[BEGIN]
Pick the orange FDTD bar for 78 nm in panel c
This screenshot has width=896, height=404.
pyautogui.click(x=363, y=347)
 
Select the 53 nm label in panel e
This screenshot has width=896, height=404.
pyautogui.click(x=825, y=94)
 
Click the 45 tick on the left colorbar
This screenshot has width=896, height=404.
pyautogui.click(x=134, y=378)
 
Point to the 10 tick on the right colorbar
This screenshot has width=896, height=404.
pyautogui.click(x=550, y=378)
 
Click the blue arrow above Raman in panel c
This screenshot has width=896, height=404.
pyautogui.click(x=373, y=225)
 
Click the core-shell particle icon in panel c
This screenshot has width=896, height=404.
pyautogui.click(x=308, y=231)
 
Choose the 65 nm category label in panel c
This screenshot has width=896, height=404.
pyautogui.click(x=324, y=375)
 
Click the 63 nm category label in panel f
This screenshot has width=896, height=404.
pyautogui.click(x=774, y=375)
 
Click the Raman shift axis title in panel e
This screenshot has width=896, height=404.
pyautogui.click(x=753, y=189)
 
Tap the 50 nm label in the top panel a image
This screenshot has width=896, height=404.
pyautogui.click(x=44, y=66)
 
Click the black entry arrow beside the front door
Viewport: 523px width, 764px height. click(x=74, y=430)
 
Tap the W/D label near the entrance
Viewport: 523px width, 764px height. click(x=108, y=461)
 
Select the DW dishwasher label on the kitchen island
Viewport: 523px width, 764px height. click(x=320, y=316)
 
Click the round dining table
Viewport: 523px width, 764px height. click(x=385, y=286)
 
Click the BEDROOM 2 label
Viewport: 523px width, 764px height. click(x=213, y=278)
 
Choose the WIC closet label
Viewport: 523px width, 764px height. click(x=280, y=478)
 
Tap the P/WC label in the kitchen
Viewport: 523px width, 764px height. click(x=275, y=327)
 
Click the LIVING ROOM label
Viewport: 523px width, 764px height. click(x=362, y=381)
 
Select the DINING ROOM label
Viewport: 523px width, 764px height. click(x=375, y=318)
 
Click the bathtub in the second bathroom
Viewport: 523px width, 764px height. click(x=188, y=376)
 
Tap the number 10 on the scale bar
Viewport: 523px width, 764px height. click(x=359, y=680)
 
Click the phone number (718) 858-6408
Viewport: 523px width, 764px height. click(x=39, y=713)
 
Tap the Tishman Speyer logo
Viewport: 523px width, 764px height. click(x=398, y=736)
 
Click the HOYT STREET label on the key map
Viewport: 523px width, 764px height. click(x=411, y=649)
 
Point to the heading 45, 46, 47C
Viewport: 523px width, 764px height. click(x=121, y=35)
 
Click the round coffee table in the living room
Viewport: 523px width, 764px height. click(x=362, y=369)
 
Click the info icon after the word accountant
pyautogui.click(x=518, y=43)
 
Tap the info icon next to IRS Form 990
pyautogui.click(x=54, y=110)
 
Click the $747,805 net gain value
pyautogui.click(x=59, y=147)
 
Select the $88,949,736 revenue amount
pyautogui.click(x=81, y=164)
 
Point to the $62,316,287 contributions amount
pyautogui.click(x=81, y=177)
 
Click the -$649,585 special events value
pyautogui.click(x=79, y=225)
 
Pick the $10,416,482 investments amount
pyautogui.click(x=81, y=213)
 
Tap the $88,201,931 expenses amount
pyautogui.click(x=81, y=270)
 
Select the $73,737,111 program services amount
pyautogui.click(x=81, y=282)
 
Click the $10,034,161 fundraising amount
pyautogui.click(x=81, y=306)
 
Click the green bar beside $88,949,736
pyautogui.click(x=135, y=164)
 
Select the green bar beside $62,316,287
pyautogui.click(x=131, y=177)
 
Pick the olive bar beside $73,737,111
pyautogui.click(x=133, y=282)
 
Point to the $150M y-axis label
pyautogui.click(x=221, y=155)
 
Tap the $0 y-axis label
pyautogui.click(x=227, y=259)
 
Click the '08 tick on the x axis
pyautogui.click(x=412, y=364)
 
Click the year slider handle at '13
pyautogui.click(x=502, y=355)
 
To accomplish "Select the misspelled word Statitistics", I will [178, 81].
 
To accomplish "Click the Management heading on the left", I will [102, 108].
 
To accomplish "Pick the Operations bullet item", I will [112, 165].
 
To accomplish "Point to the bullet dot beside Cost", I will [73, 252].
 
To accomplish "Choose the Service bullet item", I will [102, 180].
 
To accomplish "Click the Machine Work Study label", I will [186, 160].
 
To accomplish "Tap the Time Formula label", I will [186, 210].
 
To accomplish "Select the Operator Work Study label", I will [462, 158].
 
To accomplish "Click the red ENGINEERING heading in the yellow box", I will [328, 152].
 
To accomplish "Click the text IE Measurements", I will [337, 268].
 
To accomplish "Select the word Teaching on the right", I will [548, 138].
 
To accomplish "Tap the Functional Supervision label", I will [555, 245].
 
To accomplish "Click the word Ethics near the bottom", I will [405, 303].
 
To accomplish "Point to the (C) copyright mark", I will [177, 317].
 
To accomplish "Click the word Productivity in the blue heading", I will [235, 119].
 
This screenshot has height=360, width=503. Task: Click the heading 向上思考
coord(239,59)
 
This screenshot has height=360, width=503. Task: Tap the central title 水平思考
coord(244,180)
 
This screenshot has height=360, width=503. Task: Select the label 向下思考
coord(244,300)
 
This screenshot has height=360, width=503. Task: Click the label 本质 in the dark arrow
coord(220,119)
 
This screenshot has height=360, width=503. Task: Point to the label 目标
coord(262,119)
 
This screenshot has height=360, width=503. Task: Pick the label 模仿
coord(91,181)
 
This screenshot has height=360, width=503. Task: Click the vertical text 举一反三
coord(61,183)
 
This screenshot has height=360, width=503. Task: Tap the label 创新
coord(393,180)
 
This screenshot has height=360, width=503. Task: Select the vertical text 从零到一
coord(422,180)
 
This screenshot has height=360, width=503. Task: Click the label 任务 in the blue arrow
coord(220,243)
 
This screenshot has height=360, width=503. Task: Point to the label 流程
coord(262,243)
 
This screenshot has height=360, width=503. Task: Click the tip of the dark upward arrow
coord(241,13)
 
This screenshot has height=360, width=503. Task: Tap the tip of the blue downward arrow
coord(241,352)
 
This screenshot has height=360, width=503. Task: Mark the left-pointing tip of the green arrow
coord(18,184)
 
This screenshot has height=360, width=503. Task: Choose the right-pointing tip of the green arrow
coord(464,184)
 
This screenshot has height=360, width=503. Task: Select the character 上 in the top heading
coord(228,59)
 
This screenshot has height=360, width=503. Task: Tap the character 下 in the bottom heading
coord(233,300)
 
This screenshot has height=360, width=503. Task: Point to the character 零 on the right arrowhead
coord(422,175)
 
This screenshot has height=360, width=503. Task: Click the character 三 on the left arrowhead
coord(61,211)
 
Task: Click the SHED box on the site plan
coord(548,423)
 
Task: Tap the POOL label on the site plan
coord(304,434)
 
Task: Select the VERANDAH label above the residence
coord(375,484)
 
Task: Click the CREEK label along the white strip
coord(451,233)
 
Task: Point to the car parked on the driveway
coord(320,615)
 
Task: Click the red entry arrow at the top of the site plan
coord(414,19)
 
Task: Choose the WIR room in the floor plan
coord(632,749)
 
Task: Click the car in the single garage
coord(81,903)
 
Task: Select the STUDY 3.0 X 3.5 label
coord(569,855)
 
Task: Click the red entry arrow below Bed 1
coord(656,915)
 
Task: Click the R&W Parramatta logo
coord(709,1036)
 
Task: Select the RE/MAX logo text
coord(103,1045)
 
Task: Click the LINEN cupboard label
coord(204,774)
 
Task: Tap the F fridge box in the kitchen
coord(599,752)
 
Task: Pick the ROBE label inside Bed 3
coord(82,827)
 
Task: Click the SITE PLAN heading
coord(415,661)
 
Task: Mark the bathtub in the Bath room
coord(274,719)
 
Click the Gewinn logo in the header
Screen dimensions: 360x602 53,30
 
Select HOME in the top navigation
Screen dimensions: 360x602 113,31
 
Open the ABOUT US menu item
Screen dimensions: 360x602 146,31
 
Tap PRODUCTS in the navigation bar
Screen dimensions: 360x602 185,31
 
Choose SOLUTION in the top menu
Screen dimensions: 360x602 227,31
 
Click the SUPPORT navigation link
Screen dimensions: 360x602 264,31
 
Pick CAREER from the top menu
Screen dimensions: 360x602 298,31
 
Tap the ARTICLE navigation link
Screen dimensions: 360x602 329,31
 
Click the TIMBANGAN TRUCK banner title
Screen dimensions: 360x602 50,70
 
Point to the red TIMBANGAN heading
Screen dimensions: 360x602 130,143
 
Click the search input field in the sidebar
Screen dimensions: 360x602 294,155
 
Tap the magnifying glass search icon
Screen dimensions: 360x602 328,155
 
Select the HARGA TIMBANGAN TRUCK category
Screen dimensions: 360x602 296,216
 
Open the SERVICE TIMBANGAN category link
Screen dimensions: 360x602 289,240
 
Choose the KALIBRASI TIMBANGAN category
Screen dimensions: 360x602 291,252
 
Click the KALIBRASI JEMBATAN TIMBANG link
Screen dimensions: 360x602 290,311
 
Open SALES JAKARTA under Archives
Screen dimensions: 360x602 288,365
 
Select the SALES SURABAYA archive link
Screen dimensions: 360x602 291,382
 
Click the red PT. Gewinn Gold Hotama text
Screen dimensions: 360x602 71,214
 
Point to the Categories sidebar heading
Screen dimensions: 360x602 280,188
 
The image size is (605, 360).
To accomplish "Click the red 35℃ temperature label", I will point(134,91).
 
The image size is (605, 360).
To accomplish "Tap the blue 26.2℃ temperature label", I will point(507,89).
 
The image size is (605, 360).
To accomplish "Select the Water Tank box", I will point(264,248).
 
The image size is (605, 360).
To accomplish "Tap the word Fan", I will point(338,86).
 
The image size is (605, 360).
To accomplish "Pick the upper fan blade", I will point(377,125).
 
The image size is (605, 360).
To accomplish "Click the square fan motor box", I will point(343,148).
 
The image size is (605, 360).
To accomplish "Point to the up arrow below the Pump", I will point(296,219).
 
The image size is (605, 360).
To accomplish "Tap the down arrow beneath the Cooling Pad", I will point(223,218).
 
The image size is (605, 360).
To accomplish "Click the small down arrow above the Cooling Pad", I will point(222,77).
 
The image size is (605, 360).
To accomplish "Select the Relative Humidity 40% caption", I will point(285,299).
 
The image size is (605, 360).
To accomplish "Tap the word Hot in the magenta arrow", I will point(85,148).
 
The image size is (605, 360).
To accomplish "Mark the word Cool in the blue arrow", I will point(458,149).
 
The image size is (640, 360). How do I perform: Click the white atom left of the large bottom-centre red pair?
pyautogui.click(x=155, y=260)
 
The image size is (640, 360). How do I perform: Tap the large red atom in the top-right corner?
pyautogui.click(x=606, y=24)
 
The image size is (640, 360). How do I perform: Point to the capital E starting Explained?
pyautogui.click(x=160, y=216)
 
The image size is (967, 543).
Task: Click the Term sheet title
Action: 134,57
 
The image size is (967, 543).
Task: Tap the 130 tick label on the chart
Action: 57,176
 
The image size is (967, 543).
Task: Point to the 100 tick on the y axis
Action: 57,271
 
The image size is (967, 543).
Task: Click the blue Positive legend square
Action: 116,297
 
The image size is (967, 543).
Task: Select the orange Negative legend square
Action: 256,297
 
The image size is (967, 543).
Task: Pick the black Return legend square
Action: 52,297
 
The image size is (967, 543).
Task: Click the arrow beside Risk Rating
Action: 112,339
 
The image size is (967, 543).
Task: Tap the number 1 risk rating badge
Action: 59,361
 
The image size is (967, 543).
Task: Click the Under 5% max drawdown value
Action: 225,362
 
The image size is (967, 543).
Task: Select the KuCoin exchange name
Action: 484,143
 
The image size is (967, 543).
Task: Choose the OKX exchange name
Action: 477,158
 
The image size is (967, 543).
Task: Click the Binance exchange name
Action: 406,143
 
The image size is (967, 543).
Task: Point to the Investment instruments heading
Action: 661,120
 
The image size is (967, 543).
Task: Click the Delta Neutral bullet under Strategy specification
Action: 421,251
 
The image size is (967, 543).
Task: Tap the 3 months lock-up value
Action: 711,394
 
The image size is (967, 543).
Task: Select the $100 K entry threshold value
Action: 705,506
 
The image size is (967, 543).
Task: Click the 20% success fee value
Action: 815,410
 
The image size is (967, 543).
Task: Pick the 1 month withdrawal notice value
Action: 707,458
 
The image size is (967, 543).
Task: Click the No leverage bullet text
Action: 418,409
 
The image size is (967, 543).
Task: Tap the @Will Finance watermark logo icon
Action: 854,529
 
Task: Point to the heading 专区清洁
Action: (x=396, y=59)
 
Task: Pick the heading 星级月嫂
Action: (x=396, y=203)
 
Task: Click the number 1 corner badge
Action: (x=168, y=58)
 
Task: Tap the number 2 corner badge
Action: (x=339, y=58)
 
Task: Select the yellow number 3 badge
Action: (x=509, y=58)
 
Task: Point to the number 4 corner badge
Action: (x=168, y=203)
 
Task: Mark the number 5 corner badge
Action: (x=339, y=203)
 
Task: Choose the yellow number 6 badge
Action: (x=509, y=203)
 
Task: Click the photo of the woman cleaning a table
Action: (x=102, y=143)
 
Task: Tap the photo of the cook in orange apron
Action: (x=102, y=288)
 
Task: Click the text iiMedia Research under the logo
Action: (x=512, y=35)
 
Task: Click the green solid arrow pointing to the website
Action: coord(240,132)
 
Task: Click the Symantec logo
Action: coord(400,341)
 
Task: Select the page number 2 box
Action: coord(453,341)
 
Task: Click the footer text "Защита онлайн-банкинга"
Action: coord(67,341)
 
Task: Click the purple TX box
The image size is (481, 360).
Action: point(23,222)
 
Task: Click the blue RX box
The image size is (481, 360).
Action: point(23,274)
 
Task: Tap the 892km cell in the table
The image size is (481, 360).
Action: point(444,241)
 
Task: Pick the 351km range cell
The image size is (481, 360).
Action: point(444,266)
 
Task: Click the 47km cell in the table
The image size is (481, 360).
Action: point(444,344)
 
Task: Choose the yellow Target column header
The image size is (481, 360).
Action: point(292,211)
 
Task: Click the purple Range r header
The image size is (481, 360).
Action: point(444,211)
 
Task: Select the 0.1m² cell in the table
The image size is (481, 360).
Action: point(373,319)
[END]
Rewrite the part of the rows that opens with the first line and closes with the line containing "pyautogui.click(x=550, y=378)", both ends included, keeping every request line unchanged. Scale each coordinate in the answers by 1.65 and round to whole numbers, with halves rounding up.

**Task response**
Pick the orange FDTD bar for 78 nm in panel c
This screenshot has width=896, height=404.
pyautogui.click(x=599, y=573)
 
Select the 53 nm label in panel e
This screenshot has width=896, height=404.
pyautogui.click(x=1361, y=155)
 
Click the 45 tick on the left colorbar
This screenshot has width=896, height=404.
pyautogui.click(x=221, y=624)
 
Point to the 10 tick on the right colorbar
This screenshot has width=896, height=404.
pyautogui.click(x=908, y=624)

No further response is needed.